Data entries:

_ _ _ _ _

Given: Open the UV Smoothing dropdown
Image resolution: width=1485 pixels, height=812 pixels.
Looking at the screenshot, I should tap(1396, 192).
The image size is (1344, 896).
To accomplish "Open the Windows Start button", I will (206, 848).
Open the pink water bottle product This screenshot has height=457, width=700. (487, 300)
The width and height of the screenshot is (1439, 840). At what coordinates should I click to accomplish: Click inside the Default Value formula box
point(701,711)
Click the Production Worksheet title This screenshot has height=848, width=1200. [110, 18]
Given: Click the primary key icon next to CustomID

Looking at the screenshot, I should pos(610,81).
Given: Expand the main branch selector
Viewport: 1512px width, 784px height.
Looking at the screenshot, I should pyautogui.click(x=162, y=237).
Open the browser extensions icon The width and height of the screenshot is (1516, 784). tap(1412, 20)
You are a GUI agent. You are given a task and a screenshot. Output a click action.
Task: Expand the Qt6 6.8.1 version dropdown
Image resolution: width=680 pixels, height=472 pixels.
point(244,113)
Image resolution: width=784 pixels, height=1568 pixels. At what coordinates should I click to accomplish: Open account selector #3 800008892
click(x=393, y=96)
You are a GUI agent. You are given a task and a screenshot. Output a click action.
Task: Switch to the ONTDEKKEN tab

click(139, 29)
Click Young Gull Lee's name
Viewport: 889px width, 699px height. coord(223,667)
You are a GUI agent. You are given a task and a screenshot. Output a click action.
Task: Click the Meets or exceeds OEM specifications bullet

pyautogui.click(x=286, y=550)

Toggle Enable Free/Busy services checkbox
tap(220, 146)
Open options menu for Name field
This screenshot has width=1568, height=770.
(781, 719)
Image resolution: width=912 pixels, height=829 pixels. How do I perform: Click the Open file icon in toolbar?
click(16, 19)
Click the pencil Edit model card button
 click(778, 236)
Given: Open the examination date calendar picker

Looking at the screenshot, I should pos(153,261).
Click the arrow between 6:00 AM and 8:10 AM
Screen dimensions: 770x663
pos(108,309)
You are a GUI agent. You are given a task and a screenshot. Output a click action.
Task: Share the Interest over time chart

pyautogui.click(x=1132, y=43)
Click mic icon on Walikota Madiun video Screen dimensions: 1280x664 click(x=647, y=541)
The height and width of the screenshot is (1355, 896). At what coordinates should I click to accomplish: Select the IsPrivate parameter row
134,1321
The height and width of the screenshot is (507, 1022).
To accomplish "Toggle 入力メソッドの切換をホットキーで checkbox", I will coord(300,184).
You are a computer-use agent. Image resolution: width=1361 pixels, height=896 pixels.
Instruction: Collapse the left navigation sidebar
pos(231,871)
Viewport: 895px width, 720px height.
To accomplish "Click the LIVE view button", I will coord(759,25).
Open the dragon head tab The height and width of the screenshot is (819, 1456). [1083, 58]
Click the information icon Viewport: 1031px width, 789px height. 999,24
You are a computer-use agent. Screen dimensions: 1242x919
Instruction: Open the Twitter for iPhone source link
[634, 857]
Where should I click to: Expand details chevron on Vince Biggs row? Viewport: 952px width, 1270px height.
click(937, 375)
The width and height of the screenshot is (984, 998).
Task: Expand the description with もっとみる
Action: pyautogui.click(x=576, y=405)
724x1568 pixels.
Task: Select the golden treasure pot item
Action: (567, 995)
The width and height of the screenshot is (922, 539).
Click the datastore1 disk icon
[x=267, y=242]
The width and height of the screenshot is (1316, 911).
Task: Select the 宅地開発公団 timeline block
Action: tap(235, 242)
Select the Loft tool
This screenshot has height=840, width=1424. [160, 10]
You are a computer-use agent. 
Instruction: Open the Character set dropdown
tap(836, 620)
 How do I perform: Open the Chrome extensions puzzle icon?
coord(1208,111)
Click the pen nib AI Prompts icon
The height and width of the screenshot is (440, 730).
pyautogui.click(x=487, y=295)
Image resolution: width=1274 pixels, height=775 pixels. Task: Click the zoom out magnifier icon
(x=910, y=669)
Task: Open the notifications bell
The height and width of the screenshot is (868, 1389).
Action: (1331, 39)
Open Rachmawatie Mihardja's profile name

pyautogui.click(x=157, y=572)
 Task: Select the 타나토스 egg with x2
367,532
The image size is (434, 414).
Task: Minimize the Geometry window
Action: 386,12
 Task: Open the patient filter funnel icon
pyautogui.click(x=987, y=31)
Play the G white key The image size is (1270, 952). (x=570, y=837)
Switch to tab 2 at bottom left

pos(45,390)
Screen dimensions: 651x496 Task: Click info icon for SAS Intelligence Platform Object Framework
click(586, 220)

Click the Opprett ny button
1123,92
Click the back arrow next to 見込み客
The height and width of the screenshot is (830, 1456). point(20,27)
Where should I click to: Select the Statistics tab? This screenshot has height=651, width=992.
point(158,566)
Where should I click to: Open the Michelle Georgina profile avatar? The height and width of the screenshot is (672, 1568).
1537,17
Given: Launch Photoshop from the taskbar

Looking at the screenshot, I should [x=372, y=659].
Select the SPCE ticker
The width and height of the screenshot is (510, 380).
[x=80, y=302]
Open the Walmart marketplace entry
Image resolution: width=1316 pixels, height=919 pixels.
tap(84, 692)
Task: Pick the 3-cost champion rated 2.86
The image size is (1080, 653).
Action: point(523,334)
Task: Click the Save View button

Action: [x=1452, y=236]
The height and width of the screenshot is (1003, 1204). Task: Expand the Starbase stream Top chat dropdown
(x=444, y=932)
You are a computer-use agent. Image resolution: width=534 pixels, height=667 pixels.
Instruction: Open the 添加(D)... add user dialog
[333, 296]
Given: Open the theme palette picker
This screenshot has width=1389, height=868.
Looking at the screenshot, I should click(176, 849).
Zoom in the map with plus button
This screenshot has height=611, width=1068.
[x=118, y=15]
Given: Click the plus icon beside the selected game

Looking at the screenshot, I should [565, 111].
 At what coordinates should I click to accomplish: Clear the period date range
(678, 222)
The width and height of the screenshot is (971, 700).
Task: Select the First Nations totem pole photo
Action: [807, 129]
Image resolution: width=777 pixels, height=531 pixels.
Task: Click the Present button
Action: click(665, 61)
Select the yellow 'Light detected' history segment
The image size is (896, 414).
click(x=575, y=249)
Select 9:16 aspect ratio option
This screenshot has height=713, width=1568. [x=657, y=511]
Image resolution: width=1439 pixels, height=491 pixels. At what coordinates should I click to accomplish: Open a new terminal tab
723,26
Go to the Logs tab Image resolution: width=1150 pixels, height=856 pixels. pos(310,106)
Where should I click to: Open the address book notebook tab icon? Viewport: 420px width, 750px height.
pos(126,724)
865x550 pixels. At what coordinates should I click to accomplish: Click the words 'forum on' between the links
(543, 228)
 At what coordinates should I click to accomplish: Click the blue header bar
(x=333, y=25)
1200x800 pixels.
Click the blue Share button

_ _ _ _ _

Requirement ::
Please edit the records from the first line through the line containing "Click the Production", changing "dropdown" to "drop-down menu" and leaving everything else unchanged.

Response to the task ::
Given: Open the UV Smoothing drop-down menu
Image resolution: width=1485 pixels, height=812 pixels.
Looking at the screenshot, I should tap(1396, 192).
The image size is (1344, 896).
To accomplish "Open the Windows Start button", I will (206, 848).
Open the pink water bottle product This screenshot has height=457, width=700. (487, 300)
The width and height of the screenshot is (1439, 840). At what coordinates should I click to accomplish: Click inside the Default Value formula box
point(701,711)
Click the Production Worksheet title This screenshot has height=848, width=1200. [110, 18]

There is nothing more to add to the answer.